**Goal of the exercise:** Reproduce verbatim the portion of the material that opens with the line containing "You are a computer-use agent. Viewport: 1368px" and closes with the line containing "Viewport: 600px width, 800px", including both of those lines.
☆ ☆ ☆ ☆ ☆
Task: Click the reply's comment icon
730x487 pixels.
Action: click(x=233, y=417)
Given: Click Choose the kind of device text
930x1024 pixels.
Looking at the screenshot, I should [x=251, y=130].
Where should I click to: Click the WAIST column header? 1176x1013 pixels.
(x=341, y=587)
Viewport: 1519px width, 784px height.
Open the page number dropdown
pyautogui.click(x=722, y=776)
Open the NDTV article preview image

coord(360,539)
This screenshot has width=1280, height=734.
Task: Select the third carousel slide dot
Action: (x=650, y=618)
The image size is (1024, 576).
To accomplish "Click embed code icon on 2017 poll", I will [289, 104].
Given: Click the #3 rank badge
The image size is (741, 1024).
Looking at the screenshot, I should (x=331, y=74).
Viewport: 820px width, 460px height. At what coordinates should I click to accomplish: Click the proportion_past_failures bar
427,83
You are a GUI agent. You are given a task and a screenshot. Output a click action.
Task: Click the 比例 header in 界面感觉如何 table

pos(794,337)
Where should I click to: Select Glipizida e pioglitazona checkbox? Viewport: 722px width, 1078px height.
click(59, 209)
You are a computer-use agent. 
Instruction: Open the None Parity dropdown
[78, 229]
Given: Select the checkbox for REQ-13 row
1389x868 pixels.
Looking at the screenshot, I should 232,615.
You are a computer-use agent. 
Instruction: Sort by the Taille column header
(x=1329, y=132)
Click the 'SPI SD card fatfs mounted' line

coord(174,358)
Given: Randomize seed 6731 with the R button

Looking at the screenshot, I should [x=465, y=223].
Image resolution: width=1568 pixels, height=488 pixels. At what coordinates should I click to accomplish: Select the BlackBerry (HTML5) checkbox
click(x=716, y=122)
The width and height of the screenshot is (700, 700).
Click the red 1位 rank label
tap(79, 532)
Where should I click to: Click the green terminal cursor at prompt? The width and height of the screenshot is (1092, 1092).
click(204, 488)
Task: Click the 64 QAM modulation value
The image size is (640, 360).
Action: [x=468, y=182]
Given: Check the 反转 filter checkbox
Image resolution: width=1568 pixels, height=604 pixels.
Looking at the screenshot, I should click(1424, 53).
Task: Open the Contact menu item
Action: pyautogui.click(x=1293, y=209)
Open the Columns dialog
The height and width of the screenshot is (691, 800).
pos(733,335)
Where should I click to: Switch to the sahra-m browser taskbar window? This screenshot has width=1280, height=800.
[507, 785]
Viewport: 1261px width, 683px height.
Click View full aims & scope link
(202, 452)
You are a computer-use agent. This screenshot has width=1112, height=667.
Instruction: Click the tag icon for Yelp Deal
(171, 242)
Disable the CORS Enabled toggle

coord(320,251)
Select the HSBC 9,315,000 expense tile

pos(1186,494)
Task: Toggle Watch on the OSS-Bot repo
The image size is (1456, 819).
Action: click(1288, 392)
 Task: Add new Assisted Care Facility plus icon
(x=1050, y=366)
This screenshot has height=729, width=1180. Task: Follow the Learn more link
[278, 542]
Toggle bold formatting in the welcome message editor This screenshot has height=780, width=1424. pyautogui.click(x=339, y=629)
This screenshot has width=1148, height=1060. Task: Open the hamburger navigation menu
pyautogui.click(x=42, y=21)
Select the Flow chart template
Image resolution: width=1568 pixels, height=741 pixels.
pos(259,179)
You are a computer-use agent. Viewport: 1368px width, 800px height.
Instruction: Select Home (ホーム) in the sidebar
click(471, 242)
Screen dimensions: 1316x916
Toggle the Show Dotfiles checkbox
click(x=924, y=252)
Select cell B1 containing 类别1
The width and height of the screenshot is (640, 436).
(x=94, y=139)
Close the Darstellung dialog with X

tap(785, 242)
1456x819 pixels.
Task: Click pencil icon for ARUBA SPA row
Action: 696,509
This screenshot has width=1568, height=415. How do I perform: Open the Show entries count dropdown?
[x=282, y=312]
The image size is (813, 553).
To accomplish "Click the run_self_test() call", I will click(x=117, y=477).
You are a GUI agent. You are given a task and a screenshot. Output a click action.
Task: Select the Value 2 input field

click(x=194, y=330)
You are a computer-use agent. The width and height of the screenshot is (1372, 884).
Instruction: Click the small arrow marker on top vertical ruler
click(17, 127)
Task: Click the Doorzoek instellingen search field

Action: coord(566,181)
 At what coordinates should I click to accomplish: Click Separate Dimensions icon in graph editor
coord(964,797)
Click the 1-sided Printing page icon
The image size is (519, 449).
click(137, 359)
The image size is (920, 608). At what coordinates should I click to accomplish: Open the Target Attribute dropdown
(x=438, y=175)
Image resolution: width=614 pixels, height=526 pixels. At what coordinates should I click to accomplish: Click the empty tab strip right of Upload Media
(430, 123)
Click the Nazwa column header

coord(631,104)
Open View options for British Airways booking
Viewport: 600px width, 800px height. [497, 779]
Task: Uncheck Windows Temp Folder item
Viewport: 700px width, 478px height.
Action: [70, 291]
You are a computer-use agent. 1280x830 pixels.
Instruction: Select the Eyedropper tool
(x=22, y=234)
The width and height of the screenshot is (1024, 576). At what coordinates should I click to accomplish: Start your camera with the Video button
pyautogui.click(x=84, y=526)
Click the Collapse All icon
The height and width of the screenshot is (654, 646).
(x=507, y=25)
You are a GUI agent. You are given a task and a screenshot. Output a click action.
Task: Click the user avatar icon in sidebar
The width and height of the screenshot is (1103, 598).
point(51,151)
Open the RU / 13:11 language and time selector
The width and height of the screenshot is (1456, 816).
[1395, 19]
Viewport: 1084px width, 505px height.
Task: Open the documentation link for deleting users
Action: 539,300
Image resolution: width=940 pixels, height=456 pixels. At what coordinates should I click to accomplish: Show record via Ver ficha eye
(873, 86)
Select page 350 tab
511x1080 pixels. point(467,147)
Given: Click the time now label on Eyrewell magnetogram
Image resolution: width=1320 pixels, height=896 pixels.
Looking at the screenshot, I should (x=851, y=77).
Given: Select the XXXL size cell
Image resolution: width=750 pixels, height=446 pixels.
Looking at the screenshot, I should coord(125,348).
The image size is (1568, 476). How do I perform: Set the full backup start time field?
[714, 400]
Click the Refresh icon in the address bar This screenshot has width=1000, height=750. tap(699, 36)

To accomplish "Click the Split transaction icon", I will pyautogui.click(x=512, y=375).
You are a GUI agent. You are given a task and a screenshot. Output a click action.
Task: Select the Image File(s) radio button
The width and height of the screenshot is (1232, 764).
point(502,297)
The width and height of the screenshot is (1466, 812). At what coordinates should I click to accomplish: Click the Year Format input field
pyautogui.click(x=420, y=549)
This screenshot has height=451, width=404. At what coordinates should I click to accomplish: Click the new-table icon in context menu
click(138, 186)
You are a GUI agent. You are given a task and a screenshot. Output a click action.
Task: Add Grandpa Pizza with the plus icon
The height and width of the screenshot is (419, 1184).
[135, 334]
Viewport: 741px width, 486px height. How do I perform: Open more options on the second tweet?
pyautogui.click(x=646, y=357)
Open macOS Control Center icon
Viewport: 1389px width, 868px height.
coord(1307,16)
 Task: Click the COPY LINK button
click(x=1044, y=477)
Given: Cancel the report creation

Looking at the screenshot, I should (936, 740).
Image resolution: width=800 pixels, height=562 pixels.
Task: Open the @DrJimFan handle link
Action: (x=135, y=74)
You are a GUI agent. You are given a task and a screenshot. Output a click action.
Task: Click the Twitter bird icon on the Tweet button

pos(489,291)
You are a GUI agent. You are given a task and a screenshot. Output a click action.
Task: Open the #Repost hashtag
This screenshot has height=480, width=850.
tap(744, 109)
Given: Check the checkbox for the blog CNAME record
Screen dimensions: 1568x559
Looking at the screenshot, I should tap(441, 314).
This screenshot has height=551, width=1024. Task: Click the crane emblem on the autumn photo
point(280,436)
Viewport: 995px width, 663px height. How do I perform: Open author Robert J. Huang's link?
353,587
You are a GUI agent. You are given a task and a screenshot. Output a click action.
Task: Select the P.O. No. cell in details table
☆ ☆ ☆ ☆ ☆
**Expected answer:**
You are a computer-use agent. Viewport: 1368px width, 800px height.
Instruction: Select Home (ホーム) in the sidebar
click(471, 242)
Screen dimensions: 1316x916
Toggle the Show Dotfiles checkbox
click(x=924, y=252)
Select cell B1 containing 类别1
The width and height of the screenshot is (640, 436).
(x=94, y=139)
Close the Darstellung dialog with X

tap(785, 242)
1456x819 pixels.
Task: Click pencil icon for ARUBA SPA row
Action: 696,509
This screenshot has width=1568, height=415. How do I perform: Open the Show entries count dropdown?
[x=282, y=312]
The image size is (813, 553).
To accomplish "Click the run_self_test() call", I will click(x=117, y=477).
You are a GUI agent. You are given a task and a screenshot. Output a click action.
Task: Select the Value 2 input field

click(x=194, y=330)
You are a computer-use agent. The width and height of the screenshot is (1372, 884).
Instruction: Click the small arrow marker on top vertical ruler
click(17, 127)
Task: Click the Doorzoek instellingen search field

Action: coord(566,181)
 At what coordinates should I click to accomplish: Click Separate Dimensions icon in graph editor
coord(964,797)
Click the 1-sided Printing page icon
The image size is (519, 449).
click(137, 359)
The image size is (920, 608). At what coordinates should I click to accomplish: Open the Target Attribute dropdown
(x=438, y=175)
Image resolution: width=614 pixels, height=526 pixels. At what coordinates should I click to accomplish: Click the empty tab strip right of Upload Media
(430, 123)
Click the Nazwa column header

coord(631,104)
Open View options for British Airways booking
Viewport: 600px width, 800px height. [497, 779]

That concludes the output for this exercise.